** Source document follows **
According to the EU Commission, the use of pesticides in Europe is to be significantly reduced. Recently, it published a proposal for a new EU regulation that stipulates the reduction of pesticide use by half by 2030. The current authorisation of plant protection products obviously works against these goals. Therefore, the worksharing among EU states in authorisation should be reorganised in order to strengthen environmental protection across Europe. More on the new EU regulation here.
Approval and authorisation of plant protection products
Before plant protection products may be sold and used, they must pass a two-stage assessment process. First, the active ingredient is thoroughly investigated - for efficacy, environmental performance, ecological and health risks - and can finally be approved at EU level for 7-15 years.
** End of Source document **
▶ _Check your understanding_:
a) List every aspect that the passage on pesticide authorization says an active ingredient is investigated for.
b) Copy out the stretch of the passage on pesticide authorization from "According to the" through "EU regulation here.".
** Records shown follows **
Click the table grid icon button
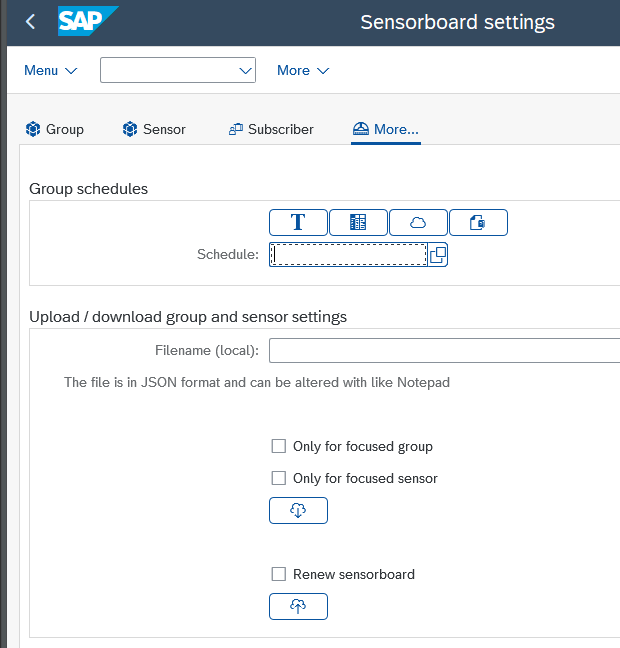This screenshot has height=648, width=620. coord(358,222)
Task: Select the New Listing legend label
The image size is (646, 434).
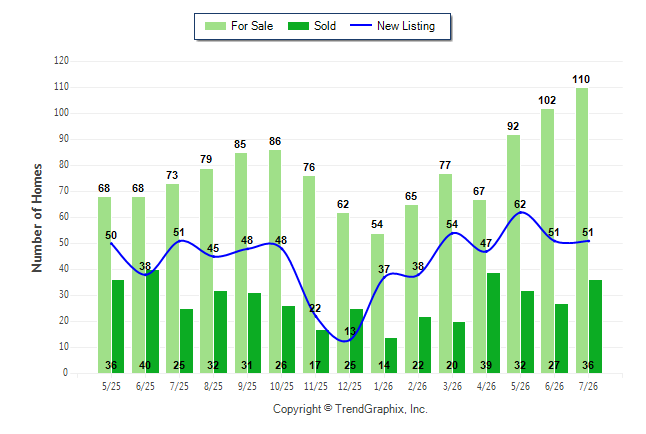Action: coord(406,26)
** End of Records shown **
▶ _Answers per task_:
a)
- efficacy
- environmental performance
- ecological risks
- health risks

b)
According to the EU Commission, the use of pesticides in Europe is to be significantly reduced. Recently, it published a proposal for a new EU regulation that stipulates the reduction of pesticide use by half by 2030. The current authorisation of plant protection products obviously works against these goals. Therefore, the worksharing among EU states in authorisation should be reorganised in order to strengthen environmental protection across Europe. More on the new EU regulation here.